Mais described being the subject of a violent assault because of his gender identity.

The result was a crack to his skull and severe, ongoing pain. Trish was a young mother with three children who was trapped; she loved her husband and children but was really a lesbian. There didn’t seem to be a way out.

It was hard not to be moved by the pain in these stories. As part of the interviews I compiled for this project, I found myself on the doorstep of a lovely home at Kewarra Beach, in the northern suburbs of Cairns.

I can remember so clearly pulling up outside. It was a modern-style home, painted off-white, with a manicured garden. A child’s bike was lying outside.

At the door I was met warmly by Peter Truong and Mark Newton.

Troll Hunting — Ginger Gorman
Troll Hunting — Ginger Gorman

Newton, an American by birth, was tall and pale with blazing blue eyes, a strong accent and receding sandy hair.

Truong, a Vietnamese Australian, had dark hair and eyes, and a frame more compact than his partner’s. His teeth protruded when he smiled, seeming to take up more space than they ought to.
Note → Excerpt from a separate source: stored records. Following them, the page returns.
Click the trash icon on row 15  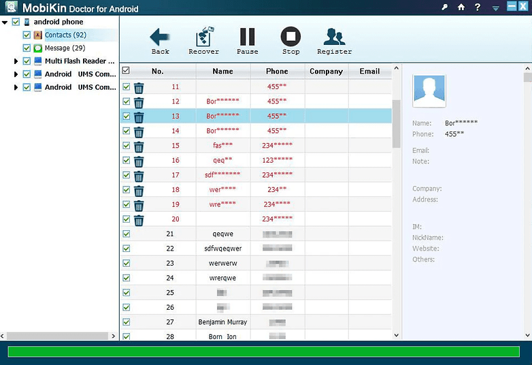(x=139, y=146)
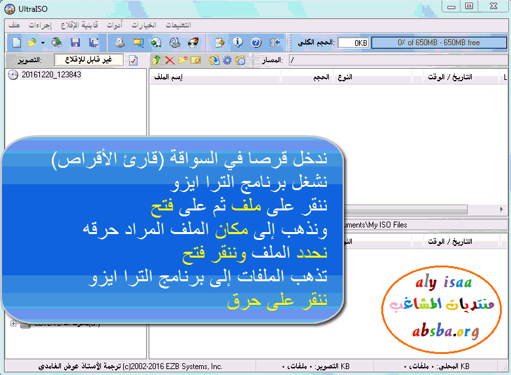511x375 pixels.
Task: Click the غير قابل للإقلاع bootable status button
Action: (x=88, y=60)
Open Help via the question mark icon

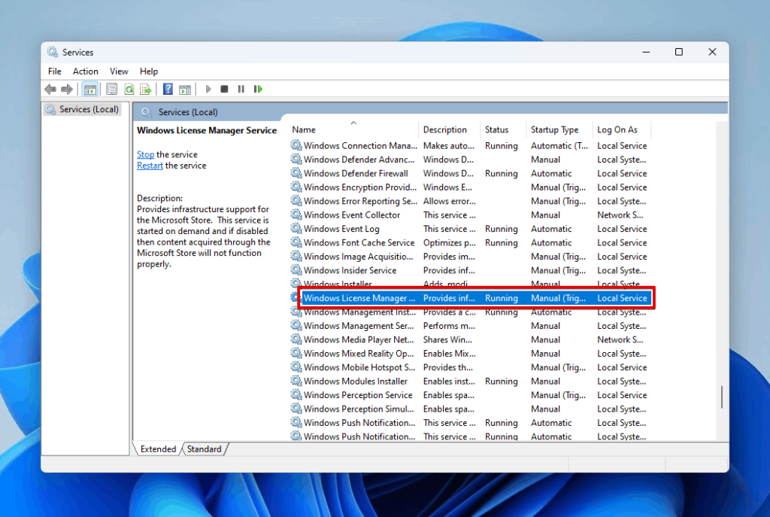[167, 89]
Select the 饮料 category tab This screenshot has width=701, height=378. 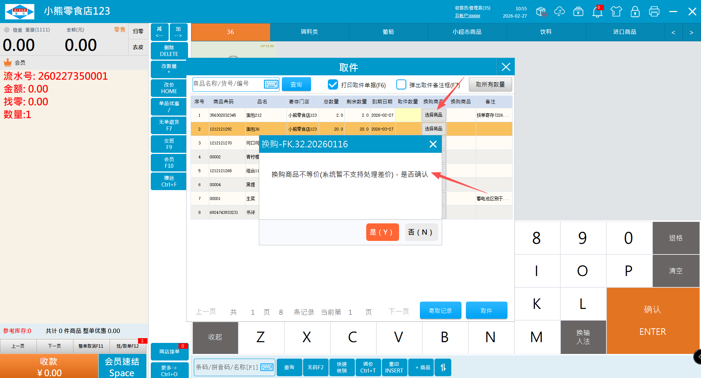(546, 32)
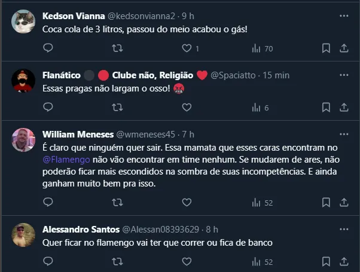Retweet Kedson Vianna's Coca cola tweet
The height and width of the screenshot is (272, 360).
click(x=118, y=48)
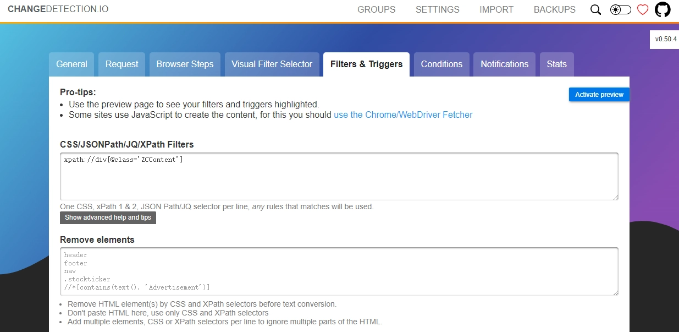Viewport: 679px width, 332px height.
Task: Select the Visual Filter Selector tab
Action: 272,64
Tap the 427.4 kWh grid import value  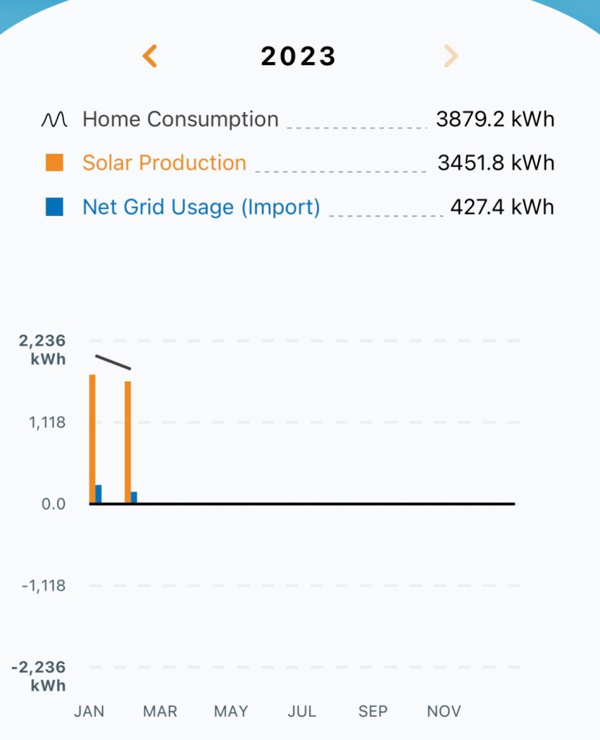[503, 207]
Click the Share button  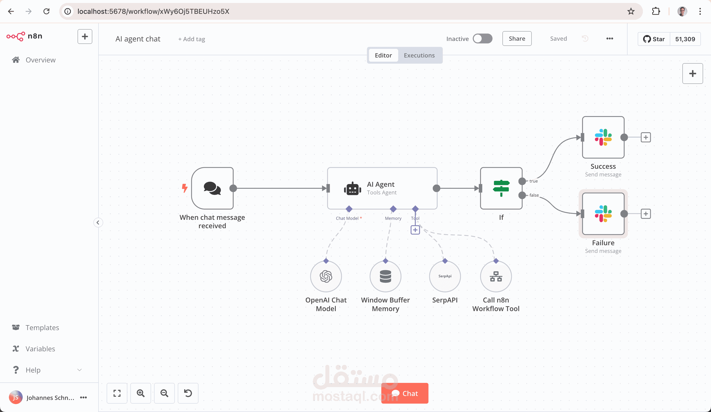pos(517,39)
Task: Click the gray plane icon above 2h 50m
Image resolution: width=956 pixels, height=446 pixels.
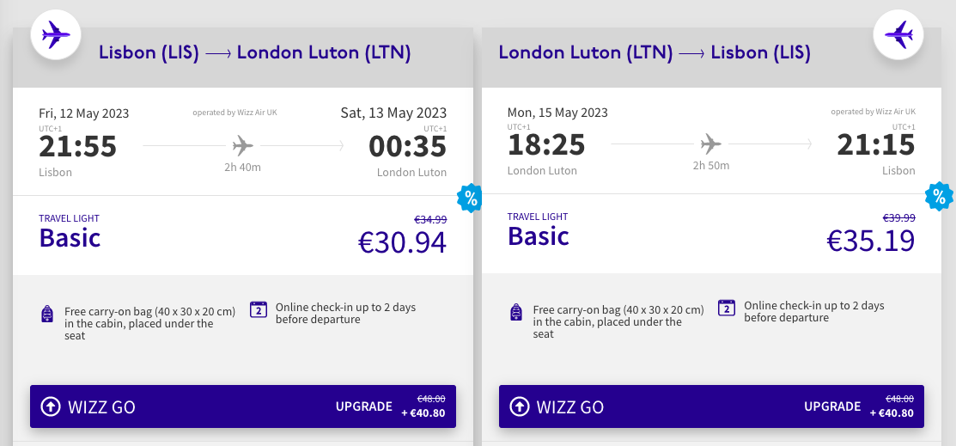Action: click(x=711, y=144)
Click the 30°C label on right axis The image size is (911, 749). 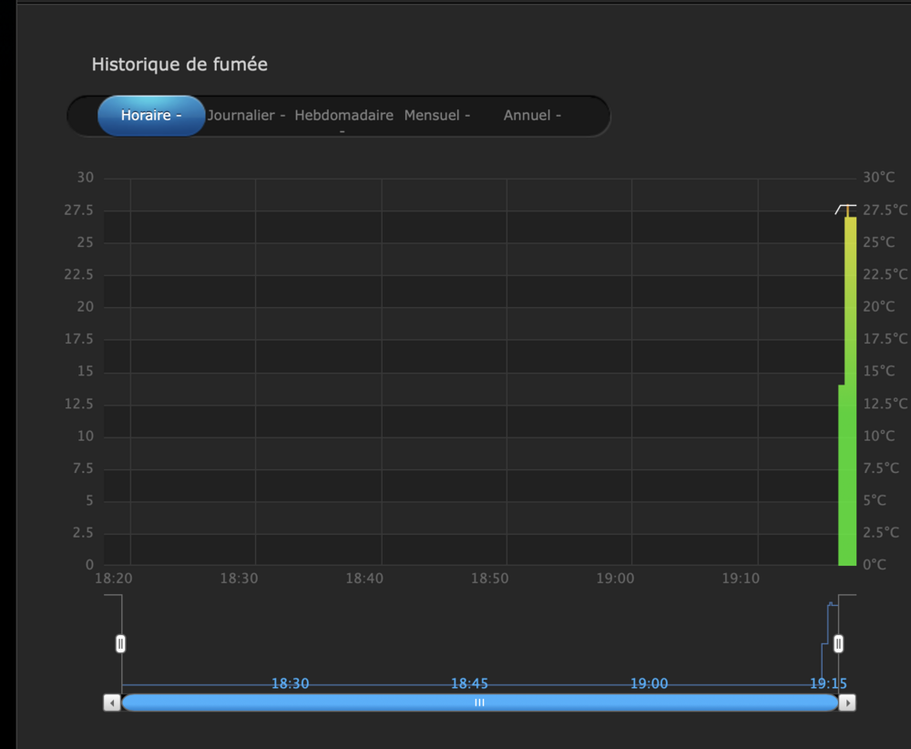click(x=879, y=177)
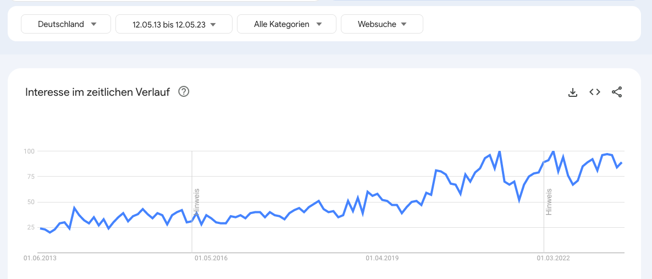Click the dropdown arrow next to Deutschland

[x=93, y=24]
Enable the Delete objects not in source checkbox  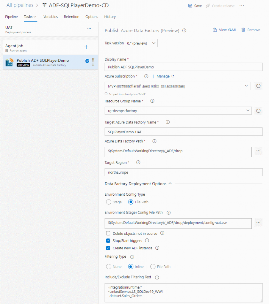tap(108, 233)
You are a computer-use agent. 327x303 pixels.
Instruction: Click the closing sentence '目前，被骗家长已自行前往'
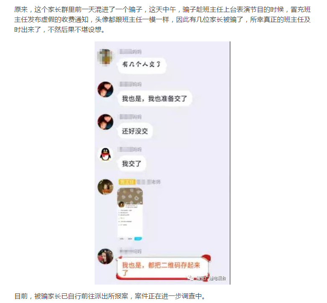(110, 296)
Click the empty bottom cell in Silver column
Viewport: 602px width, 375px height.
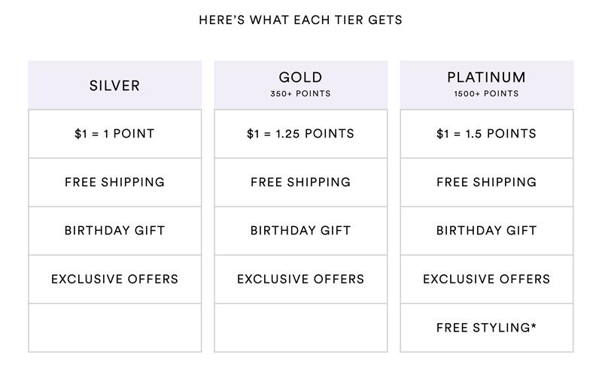[114, 328]
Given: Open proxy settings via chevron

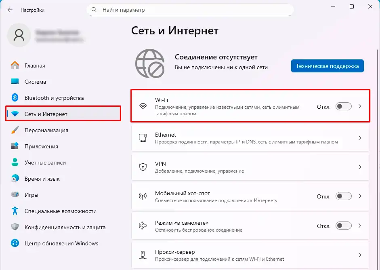Looking at the screenshot, I should pyautogui.click(x=359, y=255).
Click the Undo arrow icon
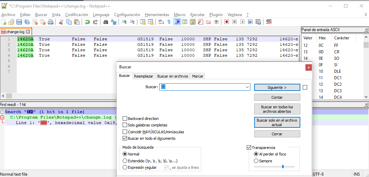The width and height of the screenshot is (369, 177). click(87, 22)
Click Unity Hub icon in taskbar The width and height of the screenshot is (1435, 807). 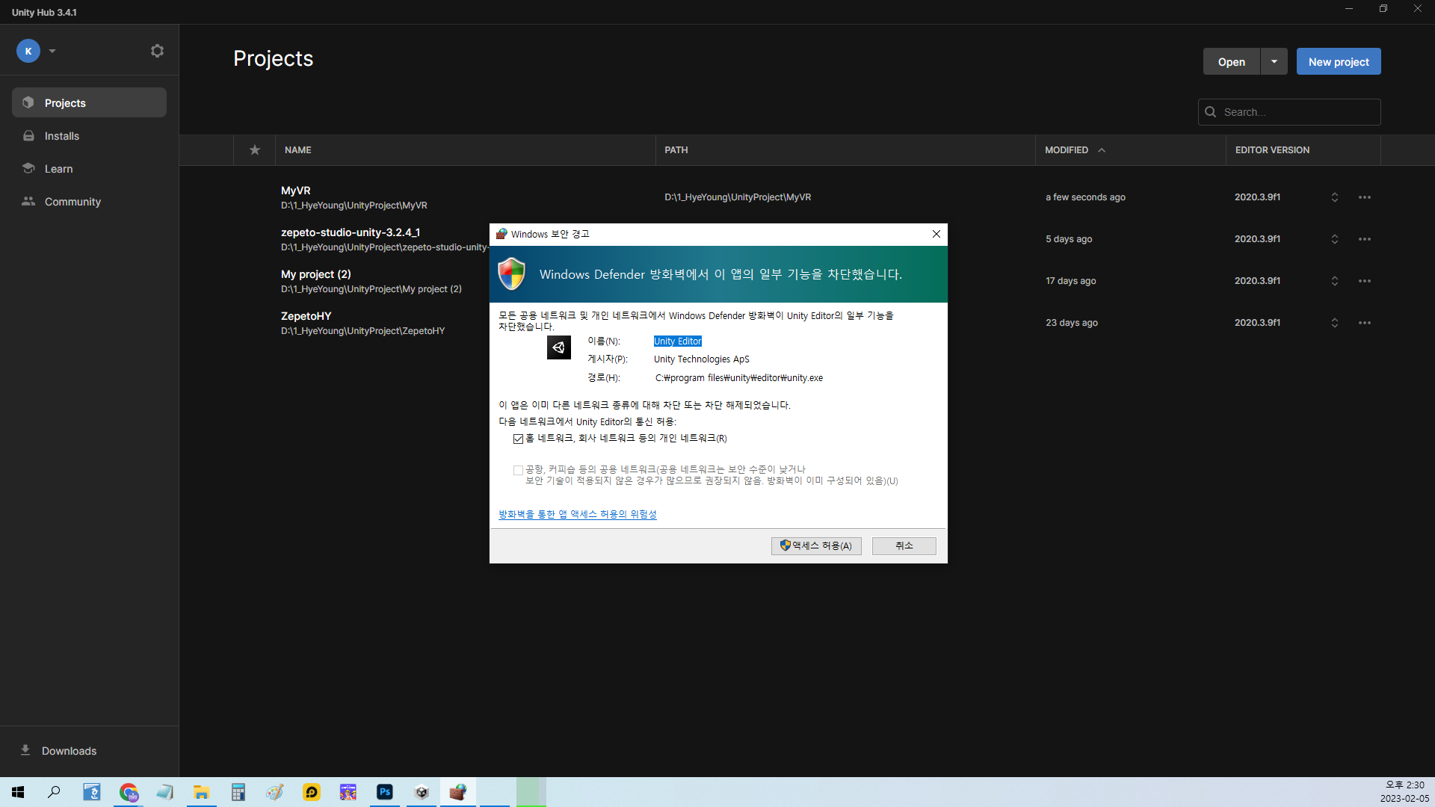click(422, 792)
Newton and Truong introduced me to their gorgeous five-year-old son. His name was written in wooden letters on the wall and his toys were neatly stacked away. He was told to go off and watch a DVD while I sat between his two dads on the couch and set up my audio recorder.

The two men then proceeded to tell me in great detail about how they had longed to become fathers and, after a difficult journey, ended up having their son via a surrogate mother in Russia.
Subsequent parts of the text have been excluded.